- INSTRUCTIONS FOR THE TASK:
Print everything from the line that contains "Viewport: 768px width, 528px height." down to the line that contains "Action: pyautogui.click(x=501, y=449)", both lines included, exactly as they appear in the records below, and nothing else.

- RECORDS FOR THIS EXERCISE:
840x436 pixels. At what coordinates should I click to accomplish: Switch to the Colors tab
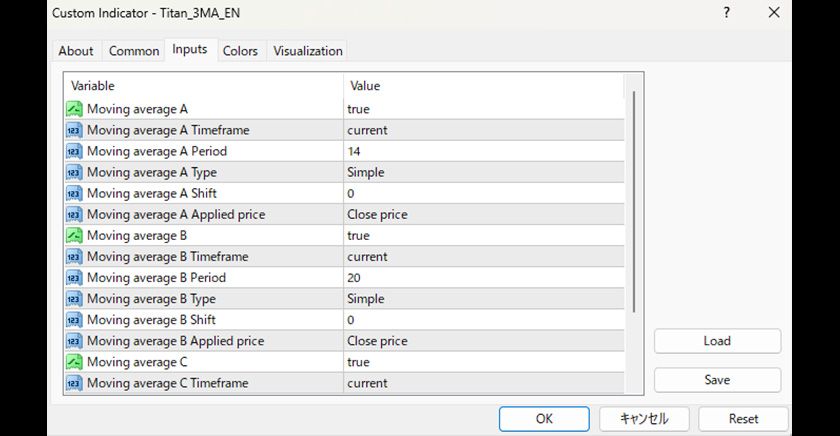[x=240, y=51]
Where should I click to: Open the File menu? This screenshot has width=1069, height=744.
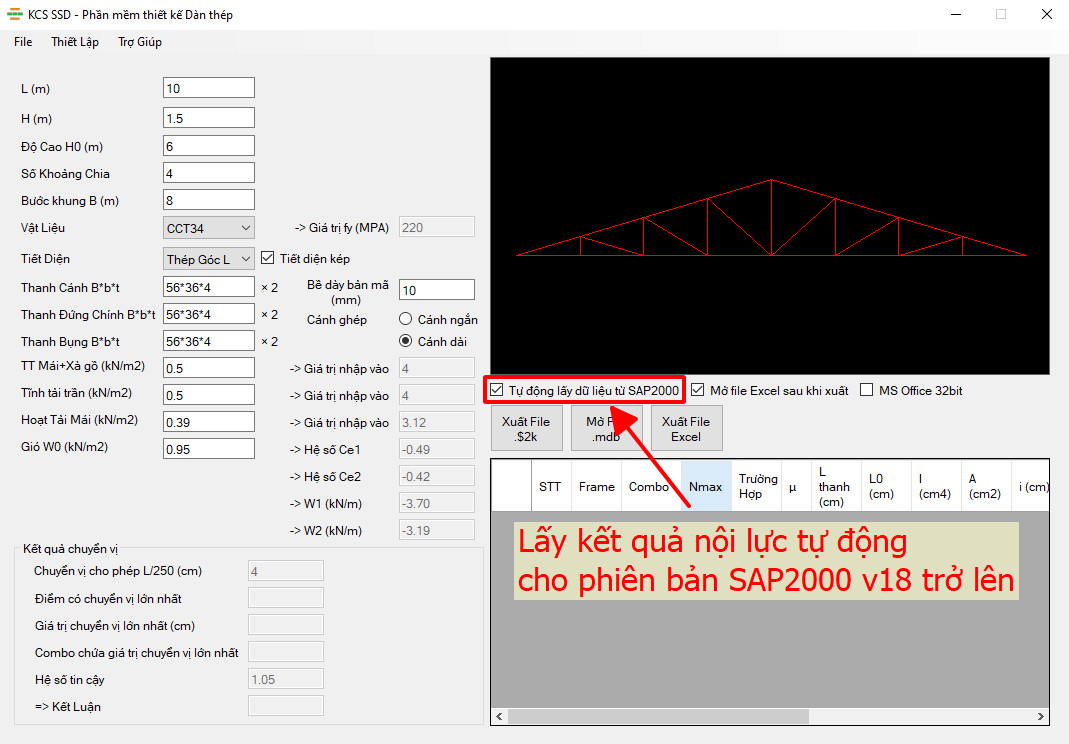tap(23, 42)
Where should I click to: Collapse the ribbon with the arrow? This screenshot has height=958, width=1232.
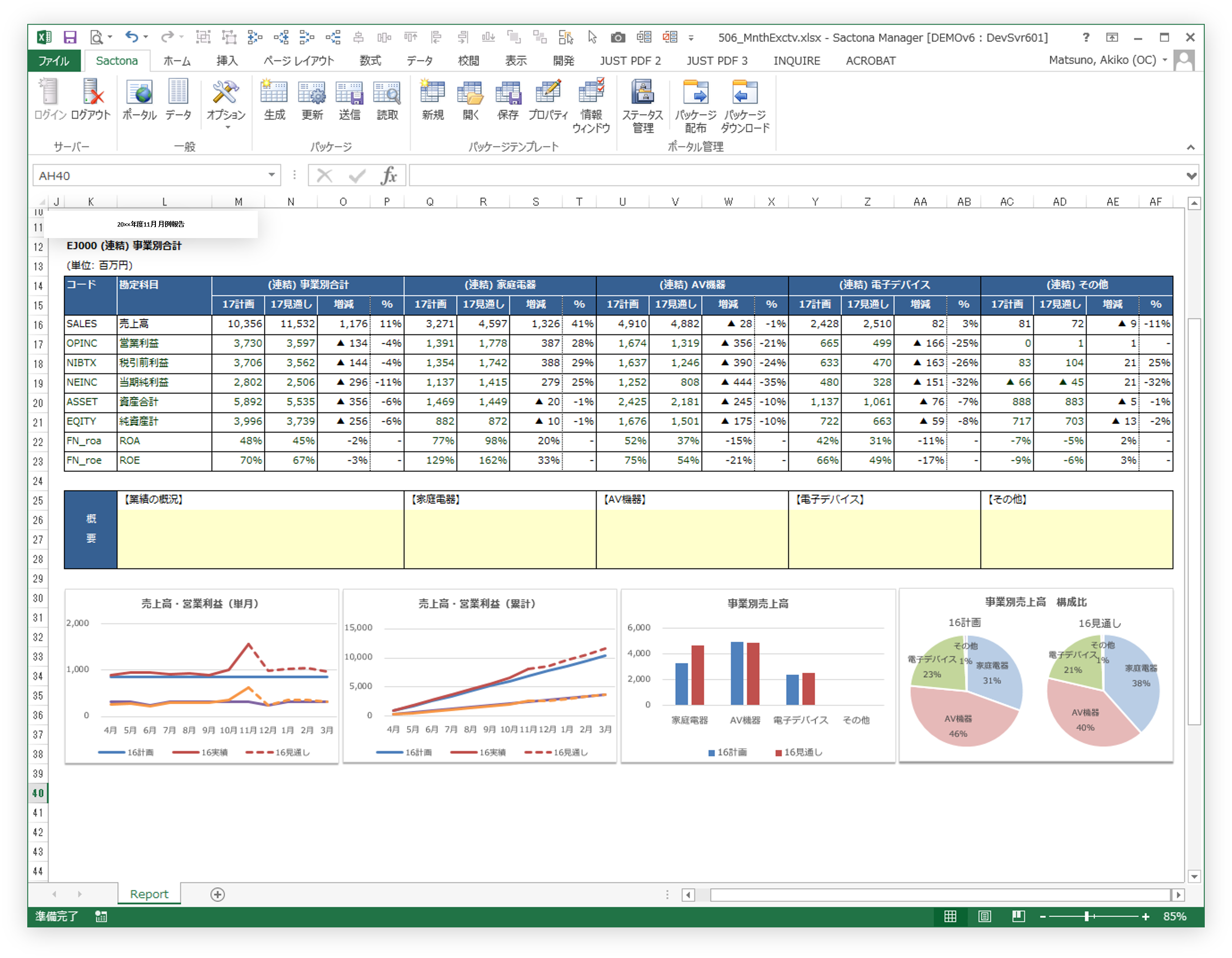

--

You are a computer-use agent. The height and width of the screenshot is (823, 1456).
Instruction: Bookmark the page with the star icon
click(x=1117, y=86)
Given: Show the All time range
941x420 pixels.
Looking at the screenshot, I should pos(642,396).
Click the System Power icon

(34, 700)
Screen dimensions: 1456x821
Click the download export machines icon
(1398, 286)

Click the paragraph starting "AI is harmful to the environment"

--

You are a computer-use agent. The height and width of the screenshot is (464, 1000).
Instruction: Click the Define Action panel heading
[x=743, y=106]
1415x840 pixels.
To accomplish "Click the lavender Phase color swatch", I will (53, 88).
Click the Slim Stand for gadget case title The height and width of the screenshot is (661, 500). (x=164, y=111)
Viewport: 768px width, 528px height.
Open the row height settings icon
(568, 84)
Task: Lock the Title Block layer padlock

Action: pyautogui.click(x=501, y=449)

- TASK OUTPUT:
Viewport: 768px width, 528px height.
Open the row height settings icon
(568, 84)
Task: Lock the Title Block layer padlock

Action: pyautogui.click(x=501, y=449)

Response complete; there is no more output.